"CHORE: Contact, Human and Object REconstruction from a Single RGB Image"
Xianghui Xie, Bharat Lal Bhatnagar, Gerard Pons-Moll
"Most prior works in perceiving 3D humans from images reason human in isolation without their surroundings. However, humans are constantly interacting with the surrounding objects, thus calling for models that can reason about not only the human but also the object and their interaction. The problem is extremely challenging due to heavy occlusions between humans and objects, diverse interaction types and depth ambiguity. In this paper, we introduce CHORE, a novel method that learns to jointly reconstruct the human and the object from a single RGB image. CHORE takes inspiration from recent advances in implicit surface learning and classical model-based fitting.

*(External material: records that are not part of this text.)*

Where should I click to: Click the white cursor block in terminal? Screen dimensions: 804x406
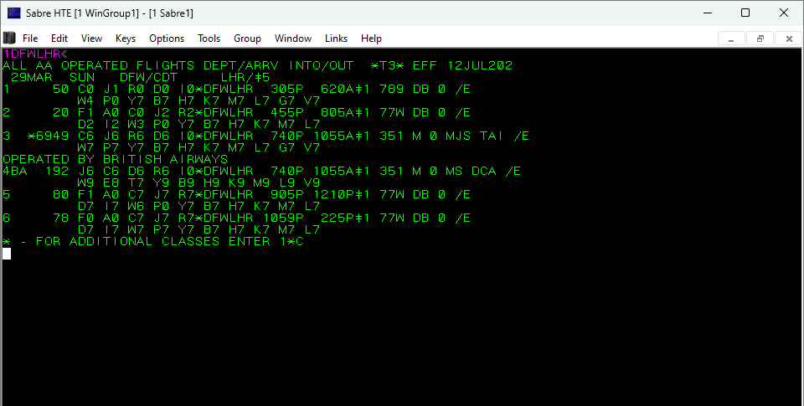pyautogui.click(x=7, y=254)
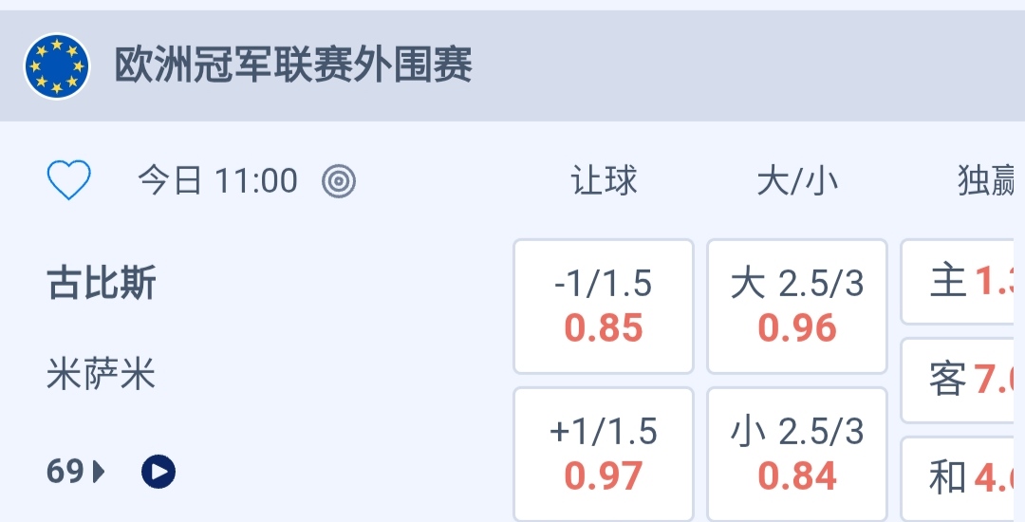Viewport: 1025px width, 522px height.
Task: Pick the +1/1.5 handicap at 0.97
Action: pyautogui.click(x=604, y=454)
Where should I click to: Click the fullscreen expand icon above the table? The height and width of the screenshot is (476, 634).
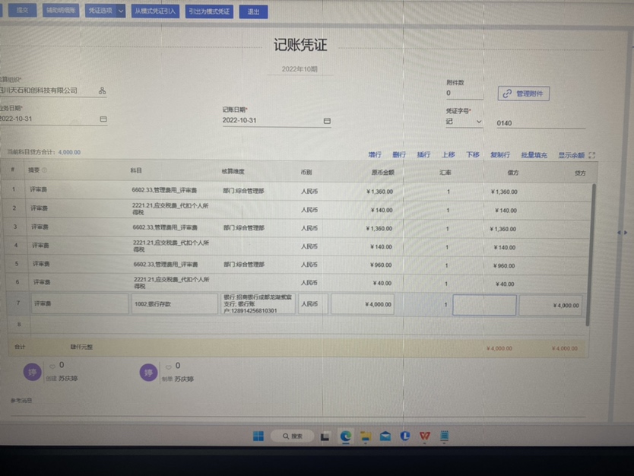[592, 155]
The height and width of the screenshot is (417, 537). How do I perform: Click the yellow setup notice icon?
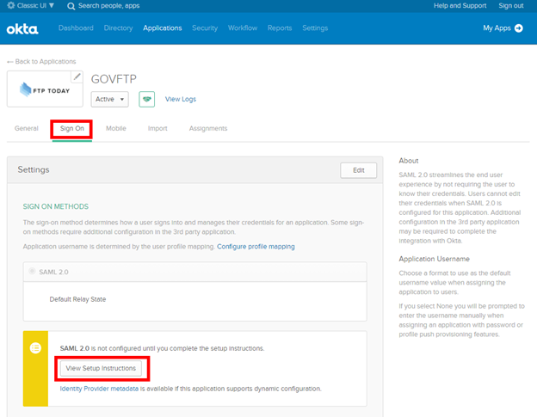point(35,347)
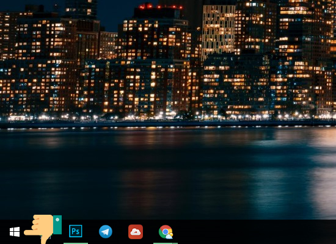Switch to the Google Chrome window

[166, 232]
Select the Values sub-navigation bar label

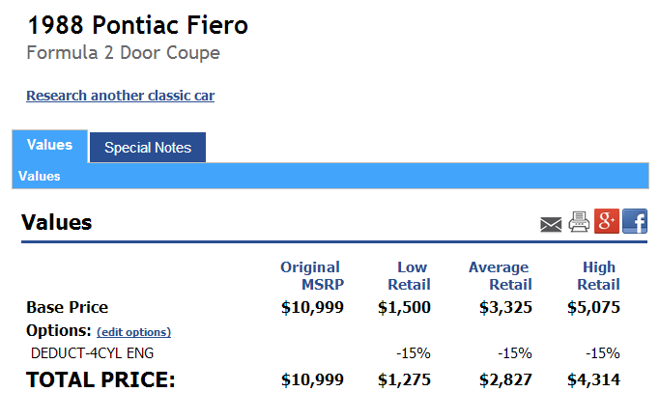click(40, 176)
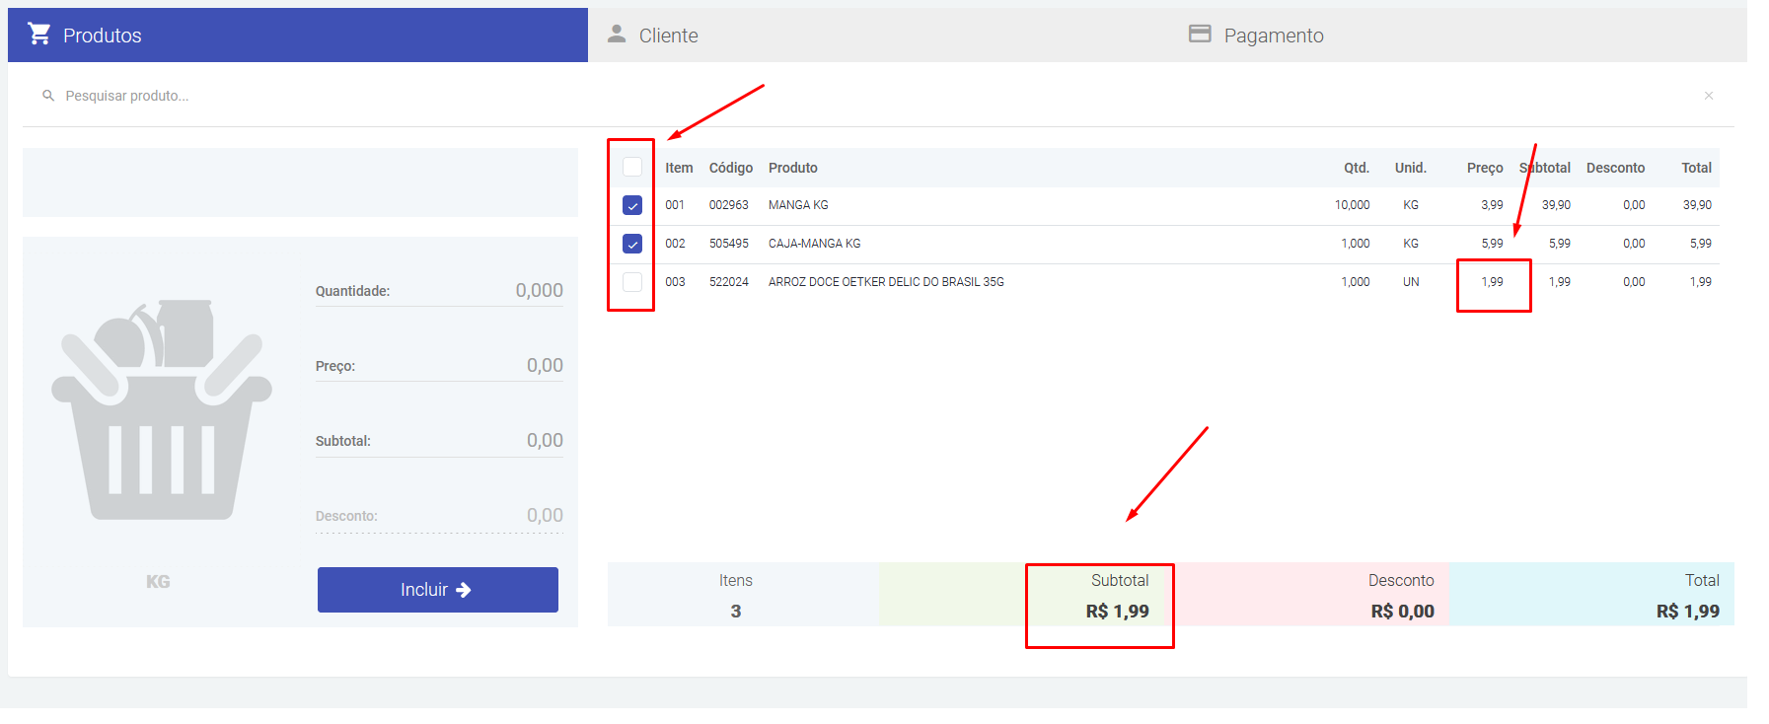Open the Cliente tab
This screenshot has height=724, width=1769.
point(668,36)
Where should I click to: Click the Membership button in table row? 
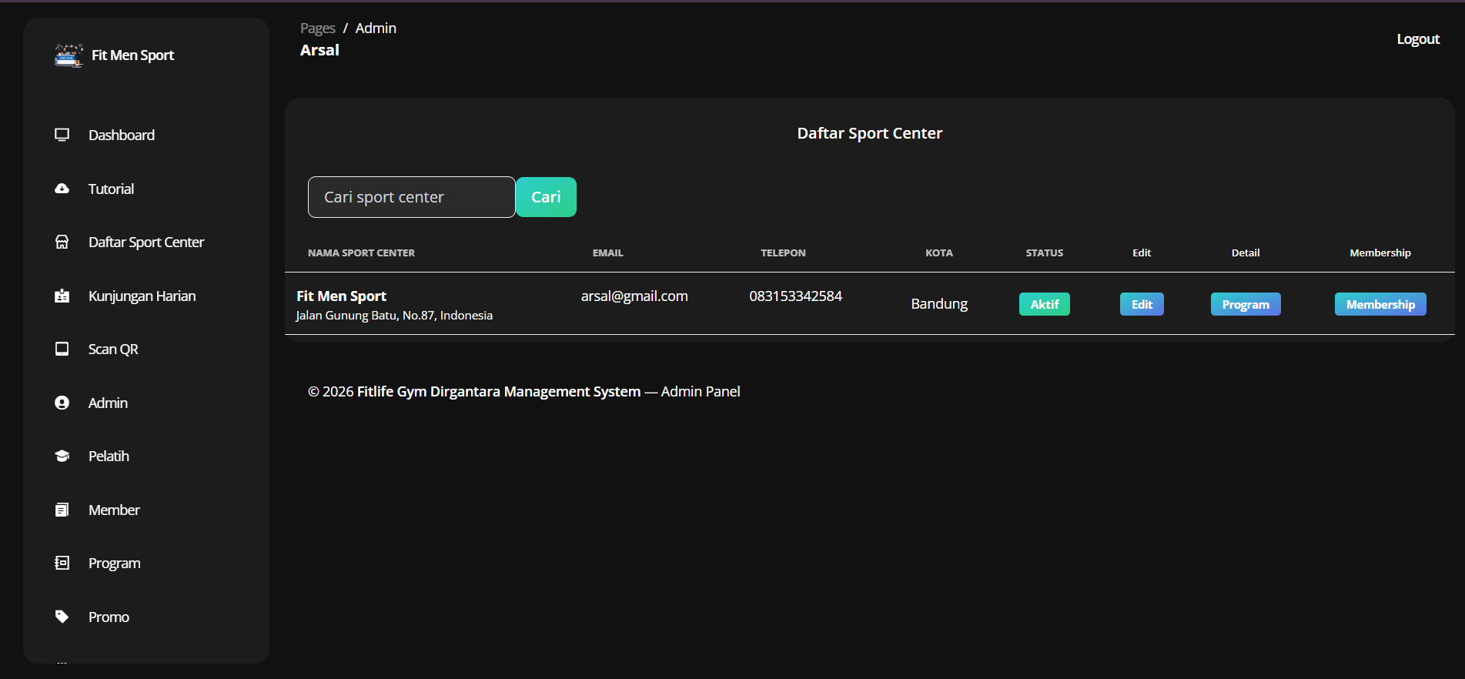[1380, 304]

We compute a neural reconstruction of human and object represented implicitly with two unsigned distance fields, a correspondence field to a parametric body and an object pose field. This allows us to robustly fit a parametric body model and a 3D object template, while reasoning about interactions. Furthermore, prior pixel-aligned implicit learning methods use synthetic data and make assumptions that are not met in the real data. We propose a elegant depth-aware scaling that allows more efficient shape learning on real data. Experiments show that our joint reconstruction learned with the proposed strategy significantly outperforms the SOTA. Our code and models are available at https://virtualhumans.mpi-inf.mpg.de/chore"